Though Rappoport refers to anthropological and philosophical gift theories (especially those of Jacques Derrida and Marcel Mauss) throughout her book, her study is far from dependent on these paradigms. Rather, Rappoport theorizes from the texts themselves. Working from canonical texts, ephemera, political magazines, New Woman fiction, and a host of other materials, Rappoport tailors her theory of “giving women” to the unique position of middle-class women in the nineteenth-century, and in so doing, maintains a (sometimes) tenuous balance between historical specificity and contemporary critique. There are moments, as in her discussion of abolitionist rhetoric in the stories of literary annuals, where Rappoport’s tendency to move back and forth between lived experience and ideology makes the argument seem inconclusive. However, her sensitivity to the gains and losses on both sides of any exchange generally work dramatically in her favor. Rappoport seems uniquely gifted with the ability to temper her suspicion with sympathy and her sympathy with suspicion.
Giving Women is divided into two sections. The first considers how single women expanded kinship circles, manipulated property laws, and increased the value of limited resources by means of what Rappoport refers to as “balanced” (7) gift exchanges, or exchanges where the giver is (eventually) repaid so that the accounts are always balanced. The first chapter in this section sets the political tone of the book, and moves quickly from a consideration of the practice of gifting literary annuals as a sign of friendship to analyzing the role annuals played in abolitionist circles on both sides of the Atlantic. In the pages of the annuals, freedom was often portrayed as a gift charitably given, often by privileged white women to their less privileged black sisters. Unsurprisingly, however, this gift often came with a price. As a gift, freedom indebted former slaves to their generous benefactors, even when those benefactors were their former masters. Even as Rappoport condemns the insidious effects of gift discourse in the case of abolitionism, she simultaneously draws our attention to the fact that it was in part because of this troubled discourse that women were able to infiltrate the world of political activism in the first place, setting a precedent for continued political involvement.
Chapters two and three deviate slightly from this public focus, turning instead to how gifts supported small communities of women by enabling them to share scarce resources. While Rappoport maintains the political importance of even this small-scale community building, what makes these two chapters stand out in the book are her arguments, not about politics, but about narrative. Rappoport boldly questions the critical consensus that Jane Eyre (1847) and Aurora Leigh (1856) are novels about individualization. Rather, by focusing on the role gifts play not only in cementing romantic relationships but in cementing sisterly relationships as well, Rappoport argues that these novels privilege the community over the individual. Indeed, the implications of this argument are so suggestive that one wishes Rappoport had given more attention to the broader implication of her readings for narrative theory. As it is, her re-thinking of the Bildungsroman in Jane Eyre and Aurora Leigh enables her to place the often uncategorizable Cranford (1851) within what she seems to be suggesting might be an established tradition of community-focused novels organized less by forward moving self-realization than by the circling reciprocity of giving.

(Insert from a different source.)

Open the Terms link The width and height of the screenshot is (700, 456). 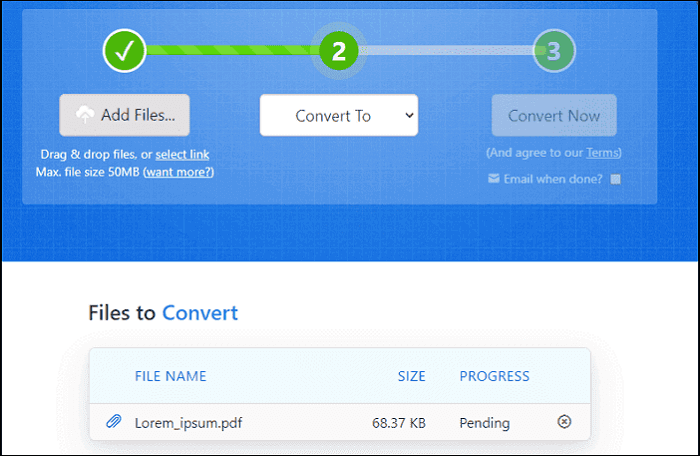click(602, 153)
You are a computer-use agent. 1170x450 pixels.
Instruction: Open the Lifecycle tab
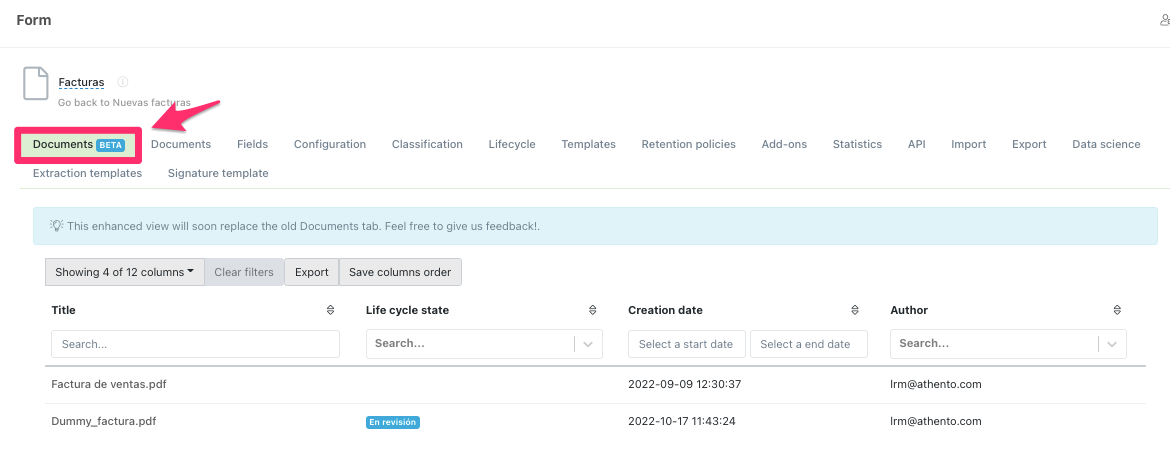512,144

The second part of Giving Women shifts the focus from balanced to asymmetrical giving, or giving that at least appears not to require an equal return. The first chapter in this section, through a reading of Christina Rossetti’s 1859 poem “Goblin Market,” positions self-sacrifice in the market. The following three chapters provide historical examples of how women gifted themselves into the public sphere. It is in her discussion of the Salvation Army, “New-Woman eugenics” (139) and women’s suffrage that Rappoport offers a significant challenge to the history of feminism. Here, Rappoport criticizes previous historians and literary critics for anachronistically reading their own political commitments onto the nineteenth century. Our own “distaste for older models of gendered ‘capacities’” (171), Rappoport writes, has stood in the way of our “understanding of the women’s movement and its relationship to a history of nineteenth-century authorship and activism” (171). At the same time, however, Rappoport is quick to caution us to remain critical even as we try to sympathetically understand the role difference feminism played in the pre-history of the twentieth-century women’s movement. In her discussion of the Salvation Army, for instance, Rapopport explains how the “slum sisters” (107) were able to use the concept of feminine self-sacrifice to consolidate their roles as both fundraisers and benefactors. When slum sisters gave up the privileges of middle class life, choosing to live among the poor and dress “lower still” (109), they did so in order to collect upon the debt such sacrifices incurred on their middle class sisters. At the same time, by emulating the working class women they served, slum sisters instituted themselves as a kind of third term that could blur the line between middle and working class women, uniting them in a common sisterhood with common needs and responsibilities.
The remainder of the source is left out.